Dracula s’ennuie ferme dans son château, l’éternité finissant par lui peser. Il y convie alors l’écrivain et voyageur Étienne Hauterue, avec lequel il a pris contact par l’entremise de Jonathan Harker. L’auteur se voit proposer un marché : s’il parvient à intéresser par le récit de son dernier voyage le maître des lieux, de dernier lui permettra d’assurer son immortalité… littéraire. Mais dans le cas contraire, Étienne ira grossir les rangs de ceux qui ont déçu le prince des vampires… dans la non-vie.
Atypique est le premier mot qui me vient en tête après avoir terminé la lecture de cette copieuse bande dessinée (192 pages). Tout dans ce projet l’est, à commencer par son histoire. L’auteur avait auparavant publié 3 tomes sous le titre L’itinérêve d’un gentilhomme d’infortune, et a décidé de revoir à la fois le récit-cadre, une bonne partie des dessins (retouchés via le numérique), tout en adjoignant 8 nouvelles planches à celles qui existait déjà. Le résultat, cette intégrale rebaptisée Le prince de l’Ennui, édité par les Éditions du Long Bec.
Le voyage que raconte Etienne Hauterue (anagramme à peine voilée du nom de l’auteur) à Dracula bascule très vite dans l’onirisme, tout en se rattachant avec les grands noms de l’imaginaire anglais. Sa découverte des menhirs et autres cairns semblent l’amener de façon récurrente à rencontre les divinités qui y étaient vénérées, il croise le chemin de Pierre Lapin (dont il souffle l’idée à Béatrix Potter), celui de Perceval, d’Alceister Crowley, de fantômes… tout en découvrant rapidement qu’une vague de crimes secoue le pays, et que la police paraît incapable de stopper. Sherlock Holmes étant occupé à démêler une sombre histoire qui jette l’opprobre sur les Baskerville, Scotland Yard s’attache à résoudre le mystère… en mettant sur l’affaire deux de ses plus fameux limiers : Aberline et Lestrade.

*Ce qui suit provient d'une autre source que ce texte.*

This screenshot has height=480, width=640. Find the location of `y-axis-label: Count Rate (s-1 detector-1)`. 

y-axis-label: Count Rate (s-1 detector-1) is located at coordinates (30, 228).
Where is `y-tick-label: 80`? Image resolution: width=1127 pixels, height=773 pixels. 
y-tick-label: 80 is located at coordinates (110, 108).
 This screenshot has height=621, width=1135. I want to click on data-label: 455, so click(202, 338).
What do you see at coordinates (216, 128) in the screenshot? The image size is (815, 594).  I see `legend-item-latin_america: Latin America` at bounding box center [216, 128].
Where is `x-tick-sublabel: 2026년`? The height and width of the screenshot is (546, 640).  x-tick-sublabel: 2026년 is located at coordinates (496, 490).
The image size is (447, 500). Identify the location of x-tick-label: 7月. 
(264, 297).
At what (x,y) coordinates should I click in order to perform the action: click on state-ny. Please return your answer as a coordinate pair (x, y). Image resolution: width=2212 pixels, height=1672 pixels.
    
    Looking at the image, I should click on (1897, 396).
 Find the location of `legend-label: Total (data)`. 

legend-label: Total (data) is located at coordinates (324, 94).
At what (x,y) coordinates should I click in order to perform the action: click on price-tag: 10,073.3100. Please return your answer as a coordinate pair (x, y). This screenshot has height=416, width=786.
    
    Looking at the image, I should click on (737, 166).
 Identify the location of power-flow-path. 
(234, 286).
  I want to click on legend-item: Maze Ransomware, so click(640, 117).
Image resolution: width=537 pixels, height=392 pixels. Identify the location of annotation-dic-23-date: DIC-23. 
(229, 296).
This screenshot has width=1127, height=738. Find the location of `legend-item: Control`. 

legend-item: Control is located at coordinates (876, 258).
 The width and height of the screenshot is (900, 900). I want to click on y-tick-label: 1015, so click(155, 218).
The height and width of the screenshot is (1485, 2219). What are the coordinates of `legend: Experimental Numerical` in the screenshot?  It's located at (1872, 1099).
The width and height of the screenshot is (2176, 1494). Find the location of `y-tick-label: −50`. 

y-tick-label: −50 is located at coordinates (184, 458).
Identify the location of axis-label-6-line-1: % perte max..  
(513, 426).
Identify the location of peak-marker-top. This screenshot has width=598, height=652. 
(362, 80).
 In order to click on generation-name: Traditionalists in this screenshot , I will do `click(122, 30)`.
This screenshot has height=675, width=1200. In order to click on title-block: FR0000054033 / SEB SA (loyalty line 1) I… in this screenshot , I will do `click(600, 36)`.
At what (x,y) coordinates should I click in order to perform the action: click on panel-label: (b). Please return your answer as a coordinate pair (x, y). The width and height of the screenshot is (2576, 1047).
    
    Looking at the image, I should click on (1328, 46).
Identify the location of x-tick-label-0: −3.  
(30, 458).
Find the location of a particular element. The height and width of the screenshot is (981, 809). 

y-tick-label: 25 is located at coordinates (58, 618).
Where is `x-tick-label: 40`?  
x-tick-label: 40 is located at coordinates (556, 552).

Il y a quelque chose des Mille et une nuits dans ce récit à tiroirs dans lequel se lance Hauterue, autant pour sauver sa peau que pour parvenir à inscrire son nom parmi la liste des auteurs qu’il révère. Et si les premiers temps de la narration sont ancrés dans le réel, son parcours à travers l’Angleterre et l’Écosse ne cesse de le faire basculer dans un ailleurs imprégné de culture de l’imaginaire. C’est donc à un intinéraire aux multiples dimensions que nous convie, nous et Dracula, l’auteur. Un voyage exploratoire dans les lieux les plus emblématiques du Royaume-Uni, prétexte à en explorer aussi bien l’histoire (l’indépendance de l’Irlande, représentée par le personnage de Michael Collins) que les racines imaginaires… qu’elles soient classiques (le roi Arthur) ou moderne (Highlander).
Graphiquement, il faut avouer que ce Prince de l’Ennui est une petite merveille. L’auteur a opté pour des aquarelles, qui viennent renforcer un trait aussi personnel qu’homogène. La couleur colle à chaque temps de l’intrigue. Ainsi, les sépias du récit principal de Hauterue cèdent la place à des couleurs plus vives quand il se retrouve face à des créatures de fiction, voire basculent vers un bleu plus glacial lors des retours au récit-cadre, où Dracula est à l’écoute.
Le thème du vampire est relativement diffus dans l’oeuvre, l’auteur y puisant avec parcimonie. Dracula, immortel, propose donc à un écrivain de le distraire, avec à la clé soit la promesse d’une immortalité littéraire… soit celle d’une immortalité de mort-vivant. Par la suite, c’est durant le périple du narrateur en Angleterre que le lien se tisse à nouveau : c’est lors de celui-ci qu’il rencontre Jonathan et Mina Harker. On y apprend que le couple est fiancé depuis peu, et que Jonathan est un jeune avoué promis à un bel avenir. Plusieurs références au roman de Stoker émaillent ainsi le récit. Mais, surtout, c’est eux qui mettront en relation Hauterue et Dracula, après que Harker soit revenu du château. Enfin, montrer un Dracula qui s’ennuie, c’est quelque part raccrocher l’ouvrage à la thématique de la solitude du vampire.
Un album très inattendu, qui propose un voyage tous azimuts au lecteur. Si l’utilisation de la figure du vampire reste mince, elle n’en intègre pas moins à la fois le récit-cadre (via le personnage de Dracula) que les pérégrinations d’Etienne Hauterue (par sa rencontre avec un couple bien connu et quelques références éparses). Superbe, quoi qu’il en soit.